Serial wife killer on death row offers info on where he buried body in exchange for execution date

Dan Noyes Image
Thursday, May 5, 2016
Serial wife killer offers info in exchange for execution date
A serial killer who's been on death row for more than 30 years is demanding death and offering to reveal where he buried one body in exchange for execution.

SAN QUENTIN, Calif. (KGO) -- A serial wife killer who's been on San Quentin's death row for three decades is demanding that his sentence be carried out. And, he's offering to reveal where he buried one body, if the state sets an execution date. But, his own children want him to rot in prison. This is a prime example of the dysfunction of California's death penalty.



Support for the death penalty has been slipping in California. It's now at its lowest level in 40 years, partly on moral grounds. But a major part of it is that our system of carrying out a death sentence is seriously broken. Case in point -- Gerald Stanley.



Jay Stanley told the I-Team's Dan Noyes, "I'm not afraid of nobody in this world except for my dad."
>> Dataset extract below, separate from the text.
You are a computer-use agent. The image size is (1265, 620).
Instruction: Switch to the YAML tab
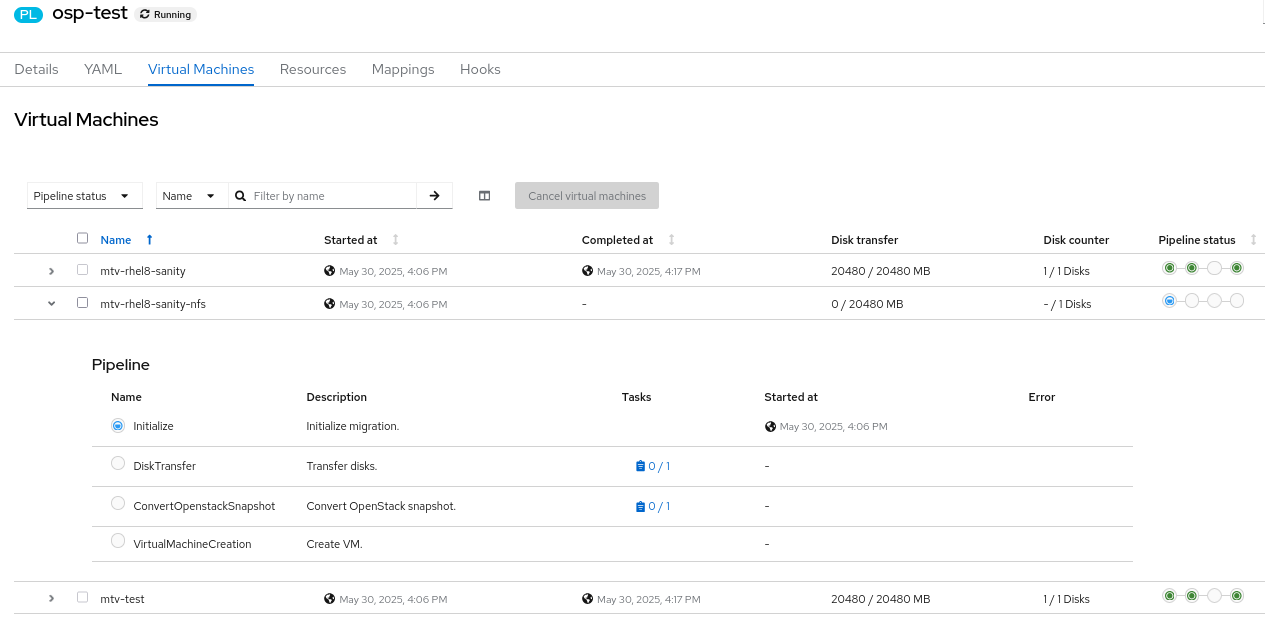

Jay was five years old and his sister was six years old, as they headed to school on a Tuesday morning with their mother, Kathleen, at the wheel. When they pulled into Concord's Cambridge Elementary, their father jumped in the passenger door and opened fire.



Jay: "I remember hearing the shots and I remember him dragging my sister out of the car and I remember chasing them."


Noyes: "He left you?"


Jay: "Yeah."


Noyes: "Why?"


Jay: "I don't know."



Jay ran back to the school all alone, to see his mom on the ground beneath a white sheet: "And he always claimed to love me and my sister so much, but yet he had no problem killing my mom."



Stanley, a professional hunting guide, spent just 4.5 years in prison. Within months of getting out, his new wife, Diana Lynn, went missing in Tehama County.



That same year, his next wife, Cindy Rogers, was about to report Stanley's physical abuse. That would violate his parole, so he staked out her father's resort in Lake County with a high-powered rifle, and shot her from across the highway as she sat by the pool with her son.



The I-Team obtained a police interview in which Stanley said, "Someone killed my wife."



Detective: "That's right."


Stanley: "And I didn't do it."



Stanley denied the murder, but got convicted. During sentencing, prosecutors connected him to another woman, Ranee' Wright, found dead that same summer, tossed in an oil well.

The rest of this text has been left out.